人と人は簡単に分かり合えないよね、なんて次元ではなく、分かってもらおうとすること自体にとてつもない苦痛を強いられる。他者に期待をしても届かないことが当たり前になることで、簡単に心を開けない。

周りの人と同じスタート地点に立つまでにどれだけ心を殺さなければならないのか。自分のなりたい「普通」になるまでの距離があまりにも遠すぎる。次第に「普通」でない自分が人間として明らかに何かが欠落しているように思えて、終わらない自己嫌悪が始まる。オーマイガー。

夜中になると「普通の人間」になれないことへの焦りと他者への妬みと羨ましさが暴発し、同じことばかりグルグル考える。おかしくなった左脳が生み出す思考が自分の尊厳を殺しにかかってくることを、心が拒めない。動悸がする。涙が出る🥲

何よりも辛いのは、全てを諦められれば楽なのに、どうしても「普通」への憧れや欲求だけは殺せないこと。

だから、この辛さが「もう生きていたくない理由」になっているのと同時に、「まだ死ぬわけにはいかない理由」にもなっている。その堂々巡りの惨めさを何年味わって来ただろうか。今すぐ息絶えるような苦しさではないが、朝起きてから眠りにつくまでずっと、緩やかに首を絞められているような慢性的な息苦しさ。


それがヨシダの孤独だった。


不倫をする人もDVをする人も、愛されていた過去はあったはずだ。最低野郎と言われるような人間でも達成可能な普遍的な営み。しかし、結果が出せない自分はその足元にも及ばないというのか。誰のことも不幸にしない代わりに誰のことも幸せにできない無能感。吉田という名の虚無のサイクルの誕生。

モテないことは、「普通」の人にとっては、「髪型を思い切って変えてみよう」や「異性といる時の振る舞いに気をつけよう」などというような即物的実践的課題である。
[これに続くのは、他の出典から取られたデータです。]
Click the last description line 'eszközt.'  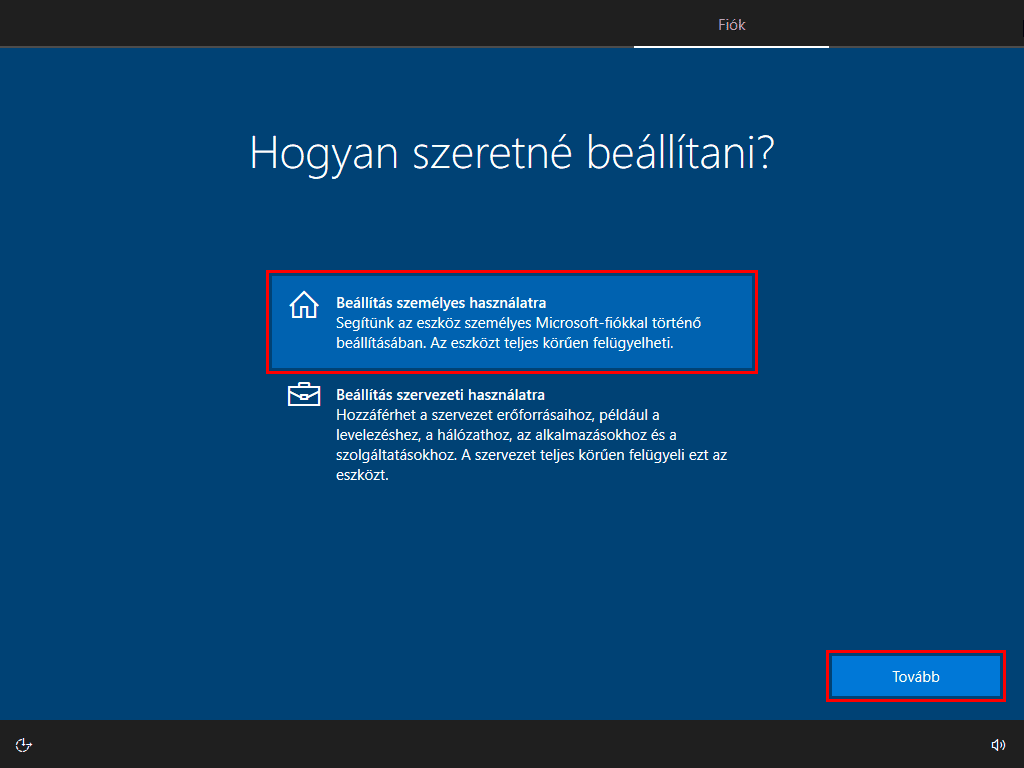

しかし、ヨシダのような人間にとって、モテないということは実存の問題なのだ。つまり、自分が生きていること・存在していること自体の価値に直接関わるような、苦しみを伴う命懸けの問題だったのである。ギャー。

 


だからこそ、「普通の人も大変だね」って

自分と似たような孤独感を持つ登場人物が、ヨシダという孤独に向けてスクリーン越しに言ってくれたことが、何よりもの救いになったのだ。

自分の心の状態を知っている人がいる。

ルーツやバックグラウンドが全く違うからこそ、僕らは同じ孤独で繋がれる。フィクションの中の感情がノンフィクションである自分の心へ流れ出す。僕は君たちの心を知っている。それがたまらなく嬉しい。

 


物語なんていうものは、「どこかであなたが今生きていることを知っているよ」というメッセージが、それを必要とするだれかに伝えられればそれでいいのだと思う。物語が伝えようとする何かを的確に表現するための演出や技術が高いことに越したことはないが、果たしてそこに公正さというものは必須なのだろうか。

 


現代社会における正しさを偏りなく全方面へ配慮された形で伝えるものが教科書であるなら、物語や映画は教科書的である必要はない。フィクションは、「社会」のためではなく「個人」へむけたメッセージを届け、ひたすらに個への共鳴を目指す。「正欲」は、そこに重要な意義を見出している映画なのだと感じた。

 

 

 

というわけで、「正欲」は

吉田の2023年映画ランキングの

第三位に堂々と輝いた✨

おめでとう正欲、おめでとう僕らの人生。